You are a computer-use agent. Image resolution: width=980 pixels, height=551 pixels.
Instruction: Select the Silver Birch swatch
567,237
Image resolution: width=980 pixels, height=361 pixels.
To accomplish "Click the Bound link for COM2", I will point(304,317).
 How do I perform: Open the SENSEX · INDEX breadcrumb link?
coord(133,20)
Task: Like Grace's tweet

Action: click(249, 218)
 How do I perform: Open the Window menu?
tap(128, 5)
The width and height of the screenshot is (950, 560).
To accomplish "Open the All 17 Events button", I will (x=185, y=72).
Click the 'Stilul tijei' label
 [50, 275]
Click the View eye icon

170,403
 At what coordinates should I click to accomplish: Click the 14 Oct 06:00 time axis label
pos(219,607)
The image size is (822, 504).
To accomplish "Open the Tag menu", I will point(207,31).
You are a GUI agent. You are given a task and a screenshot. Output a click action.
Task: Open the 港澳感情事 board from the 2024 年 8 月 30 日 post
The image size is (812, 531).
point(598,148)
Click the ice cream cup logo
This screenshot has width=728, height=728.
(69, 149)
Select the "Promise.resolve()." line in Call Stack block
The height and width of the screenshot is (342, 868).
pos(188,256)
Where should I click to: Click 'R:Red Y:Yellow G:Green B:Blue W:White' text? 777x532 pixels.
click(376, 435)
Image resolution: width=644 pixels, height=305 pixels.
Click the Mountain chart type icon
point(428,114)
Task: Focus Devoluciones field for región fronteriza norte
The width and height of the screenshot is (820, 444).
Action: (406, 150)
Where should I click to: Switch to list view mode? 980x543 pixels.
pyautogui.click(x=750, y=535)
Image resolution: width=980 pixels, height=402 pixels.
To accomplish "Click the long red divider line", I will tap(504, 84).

• • • • • • •

Directions for this task: Copy every line in the records above that contains the word "will".

Result:
To accomplish "Click the Bound link for COM2", I will point(304,317).
To accomplish "Open the All 17 Events button", I will (x=185, y=72).
To accomplish "Open the Tag menu", I will point(207,31).
To accomplish "Click the long red divider line", I will tap(504, 84).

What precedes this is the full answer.